At the Axis turn’s start the Malta Status is 5. First thing in his movement phase the Axis player sends the rebuilt He 111H4 based at Tripoli on a Malta Status strat bombing night air mission against the Valletta hex and scores a hit. The Heinkel bomber successfully returns to base at Tripoli. Then two Ju 88A4s at Bengazi stage westward to the 3-cap permanent air field at coast road hex 1527 and from there also fly a Malta Status strat bombing night air mission, but both miss the Valletta bombing target. One of the Ju 88A4s is aborted when it crash lands upon returning to base at 1527. During the sea movement segment of his movement phase the Axis gets the It arm XX HQ unit 131 and the 2-10 mot inf III 5B across the Cent Med to Tobruk harbor, but the It air lndg HQ unit 80 LS is forced to return to the Mainland Europe off-map holding box by the Allied Cent Med anti-shipping forces die rolls. However, the Axis player gets lucky die rolls and successfully sea transports the turn’s It and Ger arm RP’s across the Cent Med to the Tripoli harbor at hex 18A:0121. Using his three RE Cent Med sea transport ability, the Axis player transports 1 ½ Ger arm RE’s stored at Bengazi to the Tripoli port hex using coastal shipping to evade the Allied Cent Med anti-shipping sea transport die rolls. Using all his available Ju 52s, the Axis air transports a step of attack supply from Mainland Europe to the 3-cap air field one hex south of Tripoli at 81A:0122 and also air transports three more Ger inf RP’s from Bengazi to the Tripoli hex air field.

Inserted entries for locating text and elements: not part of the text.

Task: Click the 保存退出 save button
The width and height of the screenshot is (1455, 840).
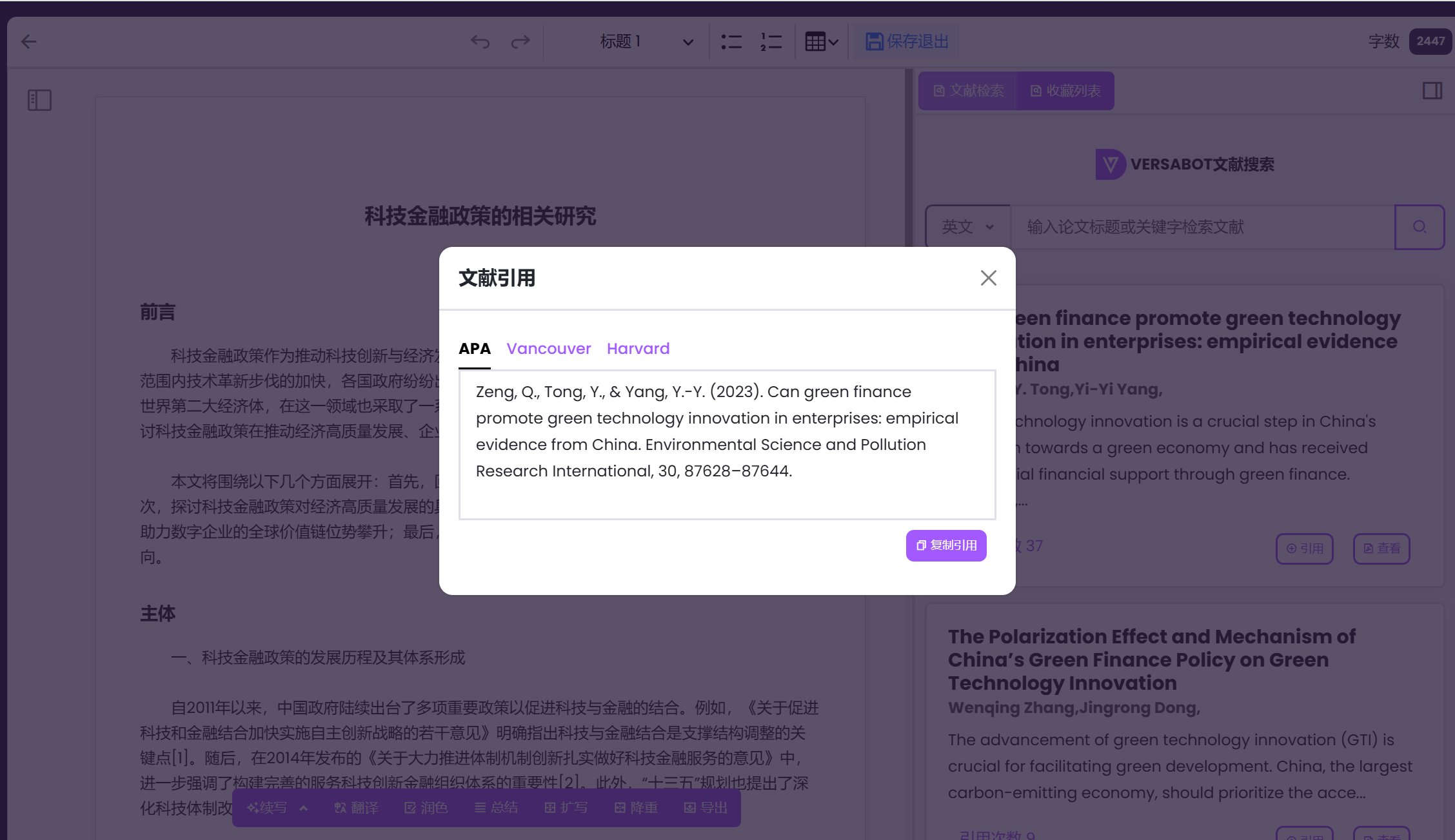Action: click(x=907, y=42)
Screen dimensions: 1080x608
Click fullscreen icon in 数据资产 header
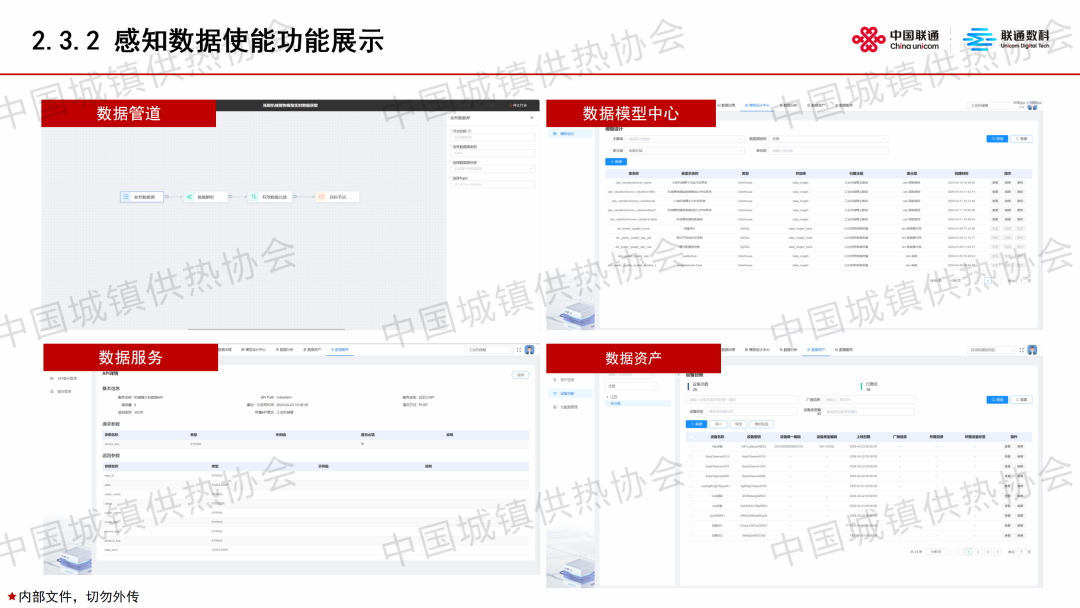pyautogui.click(x=1020, y=350)
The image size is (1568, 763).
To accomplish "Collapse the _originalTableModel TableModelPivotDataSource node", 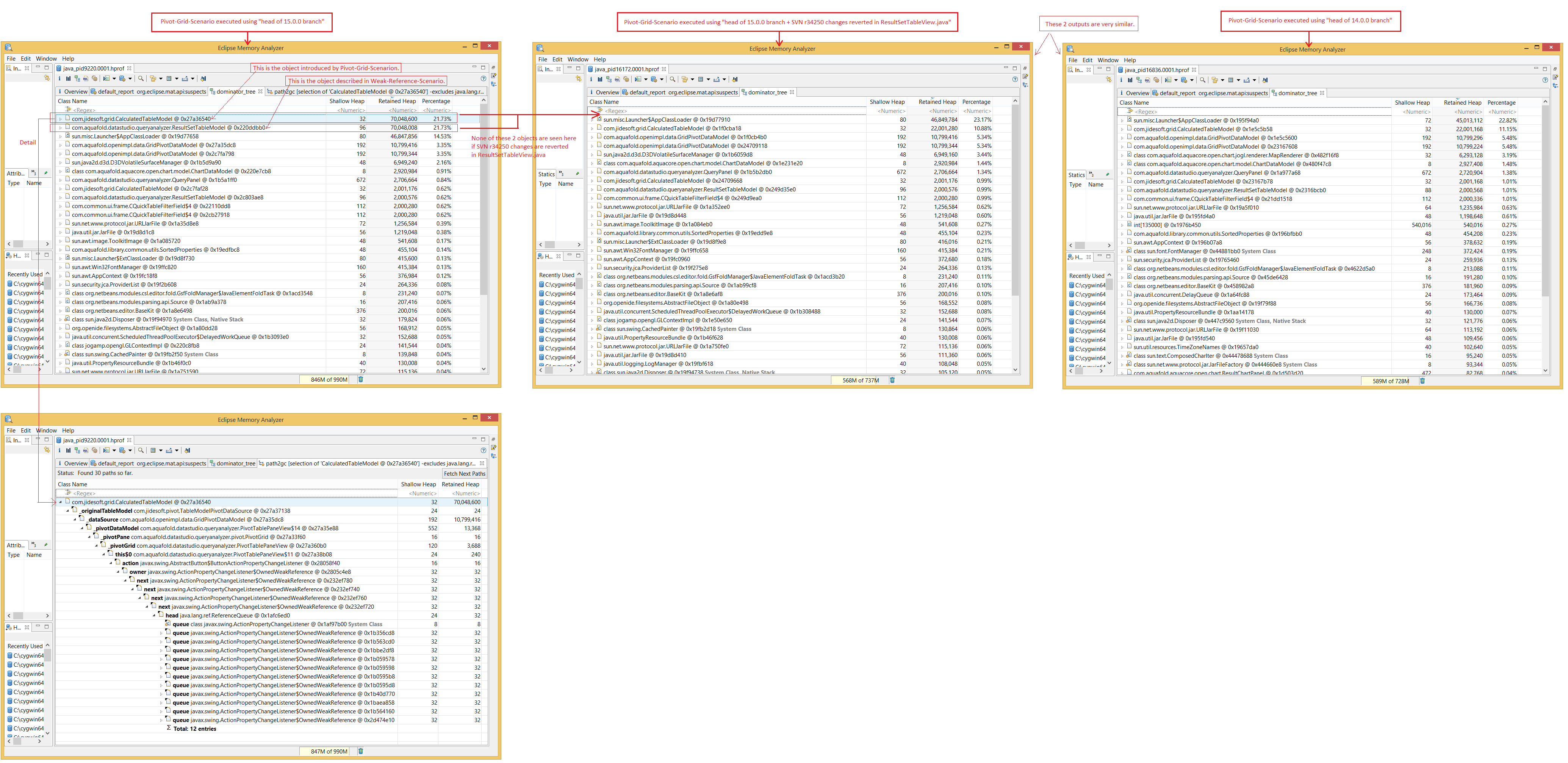I will [x=67, y=511].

Back at the Mainland Europe off-map holding box are two Ger inf RP’s, an It inf RP, the broken down It air lndg XX 80 LS, and a step of attack supply. In Libya are eight steps of attack supply and two resource points. Meanwhile the Ger 0-8 const III Afr moves one hex into Bardia, spends 6 MP’s there to inflict 2 port damage hits, and spends its remaining MP to move to 19A:0217, where it ends the turn stacked there with the It 2-3-8 art III 16C and the Ger 2-8 inf III 382. The It const III 5A, beginning the movement phase at Agedabia, ups the 1-cap permanent airfield there to a 3-cap and ends the movement phase at road hex 3228.

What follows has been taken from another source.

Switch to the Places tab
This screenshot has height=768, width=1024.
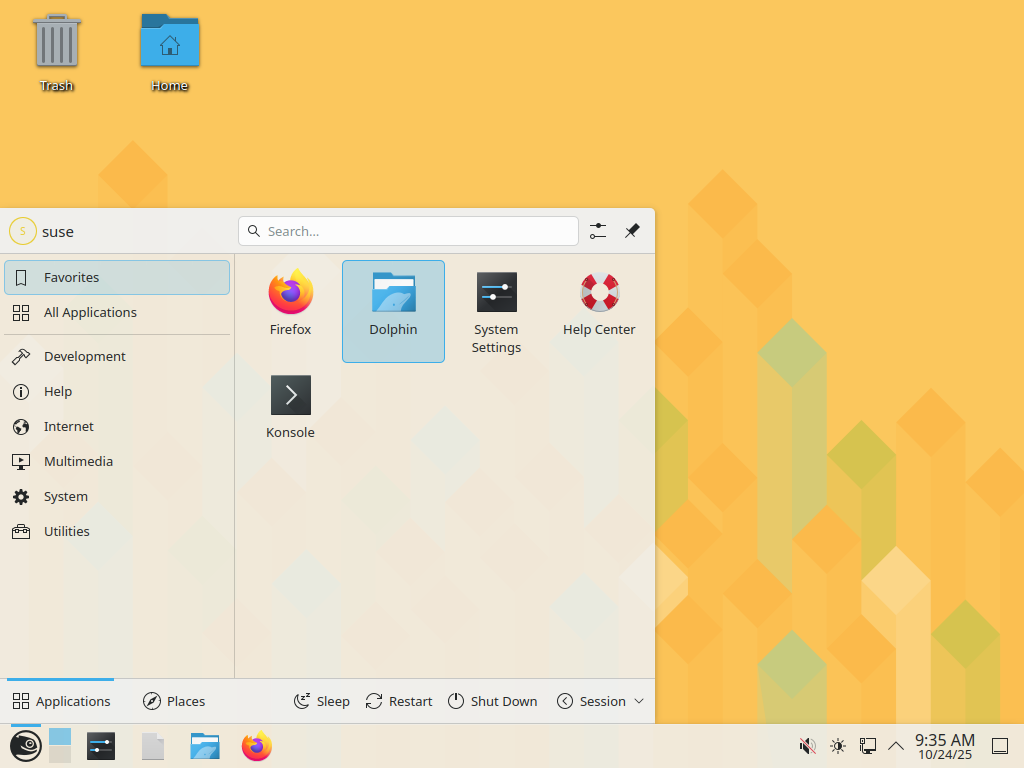[x=173, y=701]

After regaining hex control of the transportation lines eastwards up to 0918 and 0819, and also the interior road to Siwa Oasis between it and 1022, the Afrika Korps bids adieu to Egypt for likely the last time in the current game and by the end of the exploitation phase continues its slow but steady westwards retreat completely back into Libya. The 3-cap temporary airfield at 0419 is destroyed by MP’s and removed from the map. A new defense line is created with the strongest AK stacks at Bardia, 19A:0218 and 18A:5119. At Bardia are the three It arm XX’s: the 131st Centauro, the 132nd Ariete, and the 133rd Littorio. At 0218 the AK XXX marker stack contains the 21st Pz XX with 22 full AECD/ATEC defense factors and seven flack factors. At 5119 is the 15th Pz XX, 19 full AECD/ATEC defense factors, and five flack factors. A presumably nonoverrunable southern flanking defensive line goes from 5019-4920-4921 and 4822. The entire AK ground force between the Egyptian-Libyan border and the Tobruk vicinity is under a large Axis fighter interception umbrella and there are plenty of Stukas and bombers available in the zone. Most of the non-fighter air units will certainly be used for Axis harassment air missions during the upcoming Oct II 42 Allied turn.

Although there has admittedly been no significant ground or big air battles in the current Western Desert war game for some time, both players feel that at least one more big desert clash could occur before the game’s end. Starting on the Nov I game turns there may be off-and-on mud weather in the Djebel Akhdar region in the Cyrenaican “bulge” region, which could make desert strategy and tactics tricky. The important fork in the Libyan coast road at hex 4417 and the E weather zone inland route to Agedabia throw a complex transportation factor into the combat plans of both sides as they maneuver in the Cyrenaica. The desert war game isn’t over yet; Death and Mars perhaps still linger by the board wanting to roll the die and play.